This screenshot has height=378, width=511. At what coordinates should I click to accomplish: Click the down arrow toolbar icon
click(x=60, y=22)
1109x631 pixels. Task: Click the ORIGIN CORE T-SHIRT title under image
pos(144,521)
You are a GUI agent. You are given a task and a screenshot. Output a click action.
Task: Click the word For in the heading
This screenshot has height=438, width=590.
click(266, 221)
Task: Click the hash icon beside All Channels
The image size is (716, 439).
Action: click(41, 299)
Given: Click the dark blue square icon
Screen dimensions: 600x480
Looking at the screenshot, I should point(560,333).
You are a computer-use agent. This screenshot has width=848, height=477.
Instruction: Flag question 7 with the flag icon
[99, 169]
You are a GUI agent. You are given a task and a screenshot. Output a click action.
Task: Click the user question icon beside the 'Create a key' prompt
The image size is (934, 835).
■ ■ ■ ■ ■ ■ ■
▶ **What is required**: Beginning with the first line above, transcribe all of the data exactly.

▶ **Completed exercise**:
This screenshot has height=378, width=511. At what coordinates should I click to accomplish: Click the down arrow toolbar icon
click(x=60, y=22)
1109x631 pixels. Task: Click the ORIGIN CORE T-SHIRT title under image
pos(144,521)
You are a GUI agent. You are given a task and a screenshot. Output a click action.
Task: Click the word For in the heading
This screenshot has height=438, width=590.
click(266, 221)
Task: Click the hash icon beside All Channels
The image size is (716, 439).
Action: click(41, 299)
Given: Click the dark blue square icon
Screen dimensions: 600x480
Looking at the screenshot, I should point(560,333).
You are a computer-use agent. This screenshot has width=848, height=477.
Instruction: Flag question 7 with the flag icon
[99, 169]
You are a GUI agent. You are given a task and a screenshot. Output a click action.
Task: Click the user question icon beside the 'Create a key' prompt
The image size is (934, 835).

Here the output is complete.